Back in the public sector, Amtrak – the for-profit national company funded by Congress – is getting in on the act. Some of its long-distance services are threatened by budget cuts but it has ordered 28 new trains for its successful northeastern Acela Express service that will reach 255km/h. They are capable of higher speeds but old infrastructure makes that impossible for now – which sums up where the US is with high-speed rail: inching along, with ambitious projects from California to the Midwest but with so much that needs building. Indeed, it’s hard to see how the public and private schemes will form a coherent network.
The positive rub? “The US has a love affair with speed,” says Professor Grant, pointing to how the US led rail technology in the past. A glimmer of hope, then, that the high-speed dream might just stay on track.
Eating up the miles
We’d like to see future train services invest in the restaurant car; it’s a no-brainer way to prove that there’s more to Uncle Sam’s cookbook than popular myth would have you believe. The US is vast and each state or region should be represented on the menu. We’d like to see seasonal Gulf shrimp or crayfish, some lightly charred Long Island squid or a piece of Texan organic beef. Not to mention a decent pinot noir from Oregon.

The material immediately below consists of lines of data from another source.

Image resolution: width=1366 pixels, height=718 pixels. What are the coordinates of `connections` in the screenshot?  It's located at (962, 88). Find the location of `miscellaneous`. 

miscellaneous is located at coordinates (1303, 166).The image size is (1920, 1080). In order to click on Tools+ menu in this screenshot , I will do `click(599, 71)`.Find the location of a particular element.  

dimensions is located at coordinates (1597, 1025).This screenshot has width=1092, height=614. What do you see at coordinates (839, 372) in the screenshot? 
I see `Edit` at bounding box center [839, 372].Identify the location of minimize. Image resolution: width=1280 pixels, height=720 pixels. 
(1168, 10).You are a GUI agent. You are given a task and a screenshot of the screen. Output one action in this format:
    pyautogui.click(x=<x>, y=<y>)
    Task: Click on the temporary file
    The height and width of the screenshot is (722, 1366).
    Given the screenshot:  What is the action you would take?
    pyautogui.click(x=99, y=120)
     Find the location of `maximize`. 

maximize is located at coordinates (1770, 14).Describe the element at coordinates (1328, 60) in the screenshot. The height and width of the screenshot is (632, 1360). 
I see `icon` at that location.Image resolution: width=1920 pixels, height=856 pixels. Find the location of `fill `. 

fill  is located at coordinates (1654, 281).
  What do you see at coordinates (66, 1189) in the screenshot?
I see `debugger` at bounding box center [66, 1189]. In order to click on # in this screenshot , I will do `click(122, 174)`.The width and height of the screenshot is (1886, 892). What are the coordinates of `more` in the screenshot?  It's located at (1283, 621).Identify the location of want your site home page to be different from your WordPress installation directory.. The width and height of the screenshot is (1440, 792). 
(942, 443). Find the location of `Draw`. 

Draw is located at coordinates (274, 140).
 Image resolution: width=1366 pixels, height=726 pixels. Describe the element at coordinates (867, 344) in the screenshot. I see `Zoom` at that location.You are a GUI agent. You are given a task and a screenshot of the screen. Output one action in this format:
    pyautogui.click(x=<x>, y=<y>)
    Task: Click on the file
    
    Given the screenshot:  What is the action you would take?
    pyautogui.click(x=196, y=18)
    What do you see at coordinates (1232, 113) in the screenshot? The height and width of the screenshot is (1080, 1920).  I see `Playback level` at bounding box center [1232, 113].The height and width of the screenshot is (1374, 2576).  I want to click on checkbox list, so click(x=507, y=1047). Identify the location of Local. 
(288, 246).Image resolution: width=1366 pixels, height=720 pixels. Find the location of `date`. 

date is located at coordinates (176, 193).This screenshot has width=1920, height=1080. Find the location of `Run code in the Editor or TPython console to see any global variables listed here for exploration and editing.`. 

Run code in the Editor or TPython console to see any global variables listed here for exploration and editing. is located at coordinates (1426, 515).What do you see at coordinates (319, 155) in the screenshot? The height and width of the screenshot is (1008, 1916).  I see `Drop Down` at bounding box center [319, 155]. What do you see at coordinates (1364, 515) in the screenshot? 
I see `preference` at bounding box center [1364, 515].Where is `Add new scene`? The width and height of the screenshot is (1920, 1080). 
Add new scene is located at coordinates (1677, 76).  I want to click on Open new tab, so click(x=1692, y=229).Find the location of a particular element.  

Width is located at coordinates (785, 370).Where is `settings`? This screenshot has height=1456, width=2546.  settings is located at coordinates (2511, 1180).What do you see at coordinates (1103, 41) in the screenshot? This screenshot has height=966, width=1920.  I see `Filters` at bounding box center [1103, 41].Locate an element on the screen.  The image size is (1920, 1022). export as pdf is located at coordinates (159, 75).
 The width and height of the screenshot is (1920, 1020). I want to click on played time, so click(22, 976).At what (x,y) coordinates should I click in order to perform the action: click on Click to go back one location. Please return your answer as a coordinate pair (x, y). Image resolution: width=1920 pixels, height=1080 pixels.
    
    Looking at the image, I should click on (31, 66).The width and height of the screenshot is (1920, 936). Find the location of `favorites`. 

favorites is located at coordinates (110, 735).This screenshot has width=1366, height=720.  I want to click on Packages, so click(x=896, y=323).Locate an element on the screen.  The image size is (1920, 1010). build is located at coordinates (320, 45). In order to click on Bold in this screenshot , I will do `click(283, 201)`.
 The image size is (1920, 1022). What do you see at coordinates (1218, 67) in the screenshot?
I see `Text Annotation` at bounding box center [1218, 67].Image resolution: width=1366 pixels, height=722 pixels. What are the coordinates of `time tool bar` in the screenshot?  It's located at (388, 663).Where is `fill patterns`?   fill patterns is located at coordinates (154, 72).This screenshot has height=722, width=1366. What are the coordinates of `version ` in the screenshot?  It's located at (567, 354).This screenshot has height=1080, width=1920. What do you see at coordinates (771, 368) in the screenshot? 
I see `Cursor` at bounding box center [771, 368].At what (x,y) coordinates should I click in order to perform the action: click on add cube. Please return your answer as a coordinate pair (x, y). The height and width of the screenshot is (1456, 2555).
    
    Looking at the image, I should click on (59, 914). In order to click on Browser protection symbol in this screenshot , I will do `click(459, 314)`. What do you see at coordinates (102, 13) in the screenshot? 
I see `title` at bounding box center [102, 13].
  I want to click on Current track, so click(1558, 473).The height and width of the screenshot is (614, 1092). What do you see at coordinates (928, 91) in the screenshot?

North American high-speed projects we’d like to see:
- Seattle to Vancouver
Amtrak operates a fast service linking Portland and Vancouver but the corridor needs a true bullet train. - New York City to Albany
The 240km to the state’s administrative capital is the perfect distance for a bullet-train route. - Chicago-Detroit-Toronto
A Midwest link could help lure people back to Detroit and consolidate manufacturing. - Atlanta to Charlotte
A Georgia-North Carolina route offers big economic benefits. - Ottawa-Montréal
A 30-minute link could transform the region’s fortunes.